Saltar para conteúdo principal

Bordados

artes
©Câmara Municipal de Barcelos

As artes do bordado referem-se genericamente a um vasto conjunto de técnicas e materiais, tendo como denominador comum a criação de motivos decorativos num tecido, utilizando um fio e uma agulha. A tipologia dos bordados está associada às técnicas de execução e aos materiais utilizados. Existem também denominações que distinguem os tipos de bordados tradicionais segundo o uso (decoração mural, arte, religiosa, vestuário, etc.) e segundo a origem (países que produziram). Assumindo aplicações que abrangem o utilitário, o decorativo e o simbólico, a vastidão do universo da arte do bordado, quer pela variedade das tipologias quer pela abrangência territorial, quer pela sua transversalidade social, constitui um património ímpar estreitamente ligado ao universo feminino e à sua evolução histórica.

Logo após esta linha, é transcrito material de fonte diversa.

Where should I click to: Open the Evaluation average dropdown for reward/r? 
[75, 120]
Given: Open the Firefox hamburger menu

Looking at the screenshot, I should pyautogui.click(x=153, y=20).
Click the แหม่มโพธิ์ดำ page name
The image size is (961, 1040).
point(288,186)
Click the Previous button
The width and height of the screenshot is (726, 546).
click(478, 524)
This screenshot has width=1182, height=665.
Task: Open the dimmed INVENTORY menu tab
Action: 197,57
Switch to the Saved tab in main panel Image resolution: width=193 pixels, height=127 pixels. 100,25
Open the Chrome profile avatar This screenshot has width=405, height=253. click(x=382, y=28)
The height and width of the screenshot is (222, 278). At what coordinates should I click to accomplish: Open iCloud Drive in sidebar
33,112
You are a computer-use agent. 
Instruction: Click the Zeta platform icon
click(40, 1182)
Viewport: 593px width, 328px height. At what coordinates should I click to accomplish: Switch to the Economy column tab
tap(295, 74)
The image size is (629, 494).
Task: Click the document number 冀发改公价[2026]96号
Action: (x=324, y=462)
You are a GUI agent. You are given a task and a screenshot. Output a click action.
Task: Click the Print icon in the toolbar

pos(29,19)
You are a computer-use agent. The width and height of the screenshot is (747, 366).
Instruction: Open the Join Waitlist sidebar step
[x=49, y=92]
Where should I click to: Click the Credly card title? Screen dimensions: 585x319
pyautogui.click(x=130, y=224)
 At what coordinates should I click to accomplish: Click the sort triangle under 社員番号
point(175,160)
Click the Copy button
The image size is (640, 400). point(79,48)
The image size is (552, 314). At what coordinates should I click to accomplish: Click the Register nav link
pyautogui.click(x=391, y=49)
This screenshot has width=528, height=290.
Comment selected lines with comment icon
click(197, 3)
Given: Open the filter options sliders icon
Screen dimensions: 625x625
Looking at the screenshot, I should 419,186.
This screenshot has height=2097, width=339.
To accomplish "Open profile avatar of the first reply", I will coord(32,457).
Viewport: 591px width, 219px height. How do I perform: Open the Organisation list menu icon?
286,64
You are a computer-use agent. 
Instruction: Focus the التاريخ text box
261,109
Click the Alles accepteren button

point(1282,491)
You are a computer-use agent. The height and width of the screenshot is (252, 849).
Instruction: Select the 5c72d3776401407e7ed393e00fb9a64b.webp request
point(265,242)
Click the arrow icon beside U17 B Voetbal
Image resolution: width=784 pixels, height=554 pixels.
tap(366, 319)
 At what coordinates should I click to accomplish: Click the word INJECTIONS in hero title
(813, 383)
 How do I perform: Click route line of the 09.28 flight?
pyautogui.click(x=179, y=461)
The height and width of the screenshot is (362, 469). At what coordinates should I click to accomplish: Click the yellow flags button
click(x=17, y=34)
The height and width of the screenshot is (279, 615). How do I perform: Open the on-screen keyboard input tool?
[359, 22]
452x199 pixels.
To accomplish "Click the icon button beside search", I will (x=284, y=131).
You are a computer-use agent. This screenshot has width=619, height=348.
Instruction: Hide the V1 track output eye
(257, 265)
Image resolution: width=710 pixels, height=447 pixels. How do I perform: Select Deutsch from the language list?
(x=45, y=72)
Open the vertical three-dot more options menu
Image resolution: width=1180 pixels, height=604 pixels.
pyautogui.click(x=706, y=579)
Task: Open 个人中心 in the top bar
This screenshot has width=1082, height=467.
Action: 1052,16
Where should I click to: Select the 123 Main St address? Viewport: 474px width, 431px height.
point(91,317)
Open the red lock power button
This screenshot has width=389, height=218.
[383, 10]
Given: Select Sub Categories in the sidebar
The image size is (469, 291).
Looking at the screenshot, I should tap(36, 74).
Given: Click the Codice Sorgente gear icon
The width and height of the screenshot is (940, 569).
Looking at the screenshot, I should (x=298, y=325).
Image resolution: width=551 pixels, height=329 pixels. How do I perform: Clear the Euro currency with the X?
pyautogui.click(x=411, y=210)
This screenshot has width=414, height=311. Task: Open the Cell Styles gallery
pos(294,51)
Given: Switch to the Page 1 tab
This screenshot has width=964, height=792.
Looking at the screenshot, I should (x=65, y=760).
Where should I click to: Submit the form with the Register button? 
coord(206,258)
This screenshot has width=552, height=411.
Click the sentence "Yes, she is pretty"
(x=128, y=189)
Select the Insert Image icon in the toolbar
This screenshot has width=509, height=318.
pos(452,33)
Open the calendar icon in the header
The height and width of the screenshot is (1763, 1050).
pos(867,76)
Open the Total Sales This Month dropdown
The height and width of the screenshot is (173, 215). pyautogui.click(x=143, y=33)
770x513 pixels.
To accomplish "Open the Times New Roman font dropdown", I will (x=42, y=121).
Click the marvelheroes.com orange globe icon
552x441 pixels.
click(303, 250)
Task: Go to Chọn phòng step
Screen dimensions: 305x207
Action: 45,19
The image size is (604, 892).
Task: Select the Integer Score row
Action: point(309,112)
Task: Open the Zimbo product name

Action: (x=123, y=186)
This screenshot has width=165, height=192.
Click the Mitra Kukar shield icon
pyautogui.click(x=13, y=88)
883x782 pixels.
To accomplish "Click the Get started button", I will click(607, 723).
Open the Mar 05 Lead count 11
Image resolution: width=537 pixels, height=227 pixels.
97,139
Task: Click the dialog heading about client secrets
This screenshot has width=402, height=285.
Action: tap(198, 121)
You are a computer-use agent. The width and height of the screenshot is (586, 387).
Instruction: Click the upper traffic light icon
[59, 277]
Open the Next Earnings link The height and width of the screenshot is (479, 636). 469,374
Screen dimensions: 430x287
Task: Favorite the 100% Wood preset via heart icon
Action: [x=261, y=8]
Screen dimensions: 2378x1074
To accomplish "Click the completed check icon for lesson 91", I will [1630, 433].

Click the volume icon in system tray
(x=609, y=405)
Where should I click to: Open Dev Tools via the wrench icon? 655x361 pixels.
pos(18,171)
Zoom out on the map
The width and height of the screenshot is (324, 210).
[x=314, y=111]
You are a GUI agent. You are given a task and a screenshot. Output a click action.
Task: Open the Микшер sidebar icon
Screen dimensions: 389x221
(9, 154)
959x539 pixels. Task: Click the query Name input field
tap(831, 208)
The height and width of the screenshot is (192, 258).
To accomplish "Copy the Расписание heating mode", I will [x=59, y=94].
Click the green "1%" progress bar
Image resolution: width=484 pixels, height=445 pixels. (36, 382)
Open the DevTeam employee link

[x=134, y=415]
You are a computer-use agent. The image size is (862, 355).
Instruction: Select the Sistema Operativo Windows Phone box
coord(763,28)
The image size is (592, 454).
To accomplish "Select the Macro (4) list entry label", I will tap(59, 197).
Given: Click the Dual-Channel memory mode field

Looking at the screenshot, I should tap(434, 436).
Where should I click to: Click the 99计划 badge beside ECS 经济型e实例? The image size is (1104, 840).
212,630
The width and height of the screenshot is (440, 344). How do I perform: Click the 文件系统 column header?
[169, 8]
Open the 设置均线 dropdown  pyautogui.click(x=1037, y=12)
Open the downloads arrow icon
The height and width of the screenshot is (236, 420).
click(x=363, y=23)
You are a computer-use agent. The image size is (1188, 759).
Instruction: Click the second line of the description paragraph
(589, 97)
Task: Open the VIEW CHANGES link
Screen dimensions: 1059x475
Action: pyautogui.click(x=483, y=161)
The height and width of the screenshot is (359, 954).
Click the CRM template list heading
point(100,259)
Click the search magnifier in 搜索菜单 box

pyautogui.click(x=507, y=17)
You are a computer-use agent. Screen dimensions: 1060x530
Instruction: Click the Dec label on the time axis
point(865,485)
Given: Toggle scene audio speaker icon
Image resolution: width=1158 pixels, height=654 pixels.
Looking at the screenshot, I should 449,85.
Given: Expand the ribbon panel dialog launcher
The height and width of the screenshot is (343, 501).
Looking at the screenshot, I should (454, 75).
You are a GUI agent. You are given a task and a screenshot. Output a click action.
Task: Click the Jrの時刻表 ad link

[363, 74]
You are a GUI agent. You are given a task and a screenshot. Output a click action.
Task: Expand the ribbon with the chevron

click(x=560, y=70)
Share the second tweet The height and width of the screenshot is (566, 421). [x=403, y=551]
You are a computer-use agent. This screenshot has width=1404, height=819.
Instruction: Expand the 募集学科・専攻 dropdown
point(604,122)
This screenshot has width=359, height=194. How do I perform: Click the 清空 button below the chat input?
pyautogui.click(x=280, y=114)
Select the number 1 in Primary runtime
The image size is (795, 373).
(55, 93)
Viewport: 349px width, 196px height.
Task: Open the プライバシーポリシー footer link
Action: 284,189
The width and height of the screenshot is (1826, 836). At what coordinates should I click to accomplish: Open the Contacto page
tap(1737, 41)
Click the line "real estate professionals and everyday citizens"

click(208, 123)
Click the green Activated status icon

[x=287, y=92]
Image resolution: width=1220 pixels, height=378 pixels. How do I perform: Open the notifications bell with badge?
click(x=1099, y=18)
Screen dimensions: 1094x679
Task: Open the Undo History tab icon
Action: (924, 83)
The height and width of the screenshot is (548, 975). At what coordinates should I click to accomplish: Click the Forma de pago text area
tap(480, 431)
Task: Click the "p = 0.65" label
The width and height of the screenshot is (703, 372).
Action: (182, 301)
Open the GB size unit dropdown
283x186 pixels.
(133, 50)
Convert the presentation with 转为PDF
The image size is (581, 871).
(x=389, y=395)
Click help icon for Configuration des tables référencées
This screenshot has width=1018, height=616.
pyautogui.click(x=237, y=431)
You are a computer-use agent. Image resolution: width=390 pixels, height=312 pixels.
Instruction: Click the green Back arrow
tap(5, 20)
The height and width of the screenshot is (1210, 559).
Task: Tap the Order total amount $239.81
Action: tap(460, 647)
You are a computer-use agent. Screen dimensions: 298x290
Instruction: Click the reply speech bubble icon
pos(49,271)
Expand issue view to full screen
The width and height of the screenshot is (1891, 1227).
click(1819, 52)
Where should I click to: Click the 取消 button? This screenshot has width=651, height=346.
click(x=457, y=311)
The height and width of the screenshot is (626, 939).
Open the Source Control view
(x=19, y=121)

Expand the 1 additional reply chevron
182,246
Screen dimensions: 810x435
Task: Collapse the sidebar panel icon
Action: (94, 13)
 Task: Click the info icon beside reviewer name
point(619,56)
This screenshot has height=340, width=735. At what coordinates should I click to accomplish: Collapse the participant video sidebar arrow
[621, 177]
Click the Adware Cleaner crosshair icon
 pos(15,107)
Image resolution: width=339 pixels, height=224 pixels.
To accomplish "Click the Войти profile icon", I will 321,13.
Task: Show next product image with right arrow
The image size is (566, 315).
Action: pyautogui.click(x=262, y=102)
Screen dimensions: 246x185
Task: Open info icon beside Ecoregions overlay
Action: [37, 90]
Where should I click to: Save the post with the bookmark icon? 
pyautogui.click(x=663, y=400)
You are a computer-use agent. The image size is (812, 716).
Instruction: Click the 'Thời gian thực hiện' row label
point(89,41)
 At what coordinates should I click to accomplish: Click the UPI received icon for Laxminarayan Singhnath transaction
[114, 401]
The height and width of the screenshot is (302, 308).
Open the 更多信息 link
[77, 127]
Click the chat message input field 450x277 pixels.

A arte do bordado é milenar, respondendo de forma mais ou menos sofisticada, ao gosto pela ornamentação de tecidos, quer no vestuário quer para utilização doméstica e religiosa. Encontram-se referências à utilização de pontos, considerados como bordado, desde a pré-história, na costura e ornamentação do vestuário de pele. Nas civilizações da Antiguidade são comuns as referências ao bordado em vestuário e tecidos, associados ao fausto da nobreza e dos meios religiosos (SILVA: 1). A sucessiva presença de diferentes povos e culturas no território nacional, foi incorporando técnicas de bordado e materiais diversos, que integram hoje o repertório da arte do bordado.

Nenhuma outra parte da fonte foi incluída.